--- Document extract ---
◇ ◇ ◇ ◇ ◇ ◇ ◇

This work is supported by Continuum Analytics and the XDATA Program as part of the Blaze Project
In this post we analyze weather data across a cluster using NumPy in parallel with dask.array. We focus on the following:
- How to set up the distributed scheduler with a job scheduler like Sun GridEngine.
- How to load NetCDF data from a network file system (NFS) into distributed RAM
- How to manipulate data with dask.arrays
- How to interact with distributed data using IPython widgets
This blogpost has an accompanying screencast which might be a bit more fun than this text version.
This is the third in a sequence of blogposts about dask.distributed:
- Dask Bags on GitHub Data
- Dask DataFrames on HDFS
- Dask Arrays on NetCDF data
Setup
We wanted to emulate the typical academic cluster setup using a job scheduler like SunGridEngine (similar to SLURM, Torque, PBS scripts and other technologies), a shared network file system, and typical binary stored arrays in NetCDF files (similar to HDF5).

◇ ◇ ◇ ◇ ◇ ◇ ◇

--- Supplied data ---
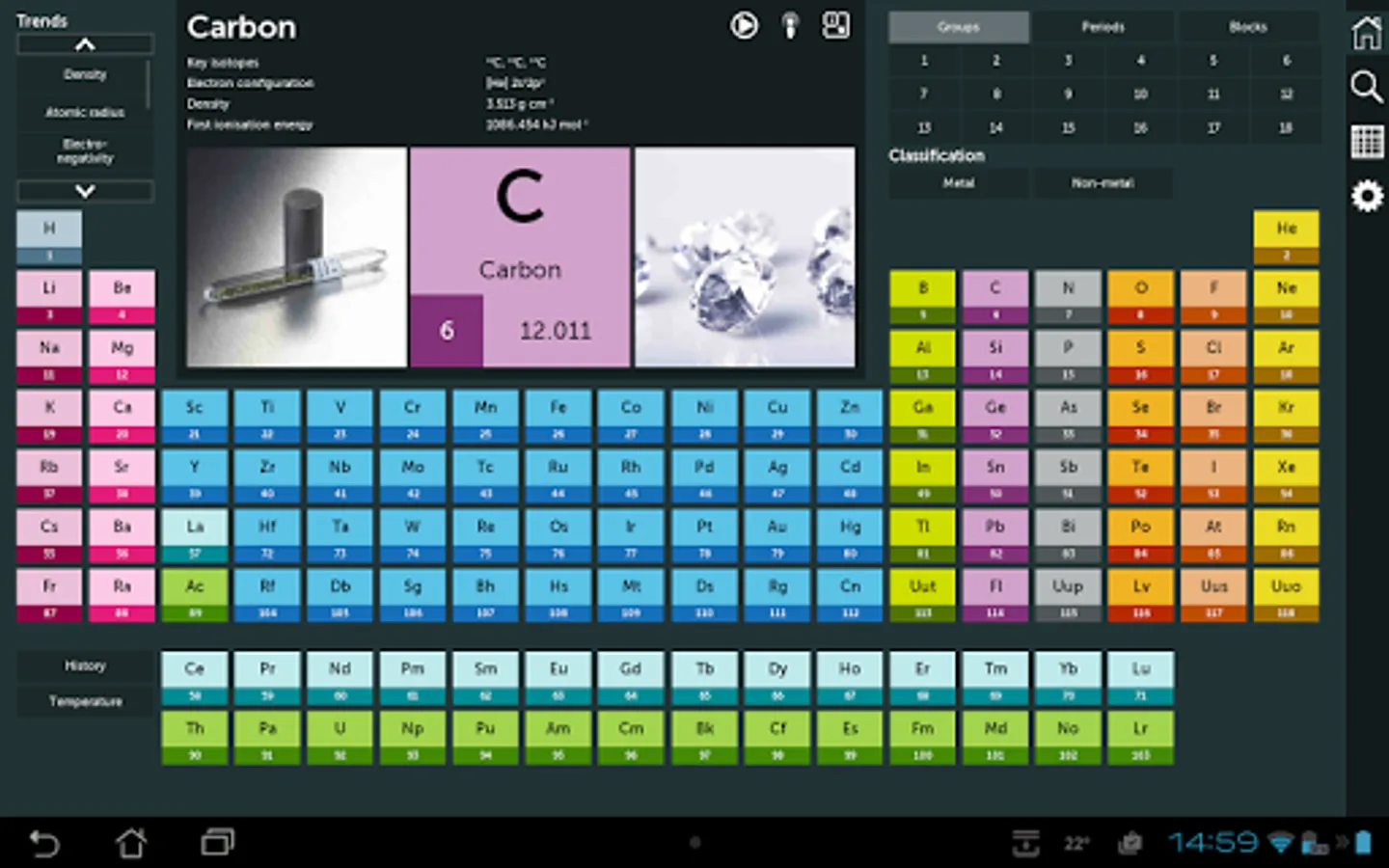Image resolution: width=1389 pixels, height=868 pixels.
Task: Open the History view
Action: click(x=85, y=665)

◇ ◇ ◇ ◇ ◇ ◇ ◇

--- What this exercise asks ---
1) Answer these from the dask.array blog post:
(a) Which job scheduler does the post name for setting up the distributed scheduler?
(b) Where does this post fall in the sequence of blogposts about dask.distributed?
(c) What file format does the post say NetCDF files are similar to?
2) Return the passage of the dask.array blog post starting at "This work is" and ending at "this text version.", copied word for word.

--- Solutions by task ---
1)
(a) Sun GridEngine
(b) It is the third.
(c) HDF5

2)
This work is supported by Continuum Analytics and the XDATA Program as part of the Blaze Project
In this post we analyze weather data across a cluster using NumPy in parallel with dask.array. We focus on the following:
- How to set up the distributed scheduler with a job scheduler like Sun GridEngine.
- How to load NetCDF data from a network file system (NFS) into distributed RAM
- How to manipulate data with dask.arrays
- How to interact with distributed data using IPython widgets
This blogpost has an accompanying screencast which might be a bit more fun than this text version.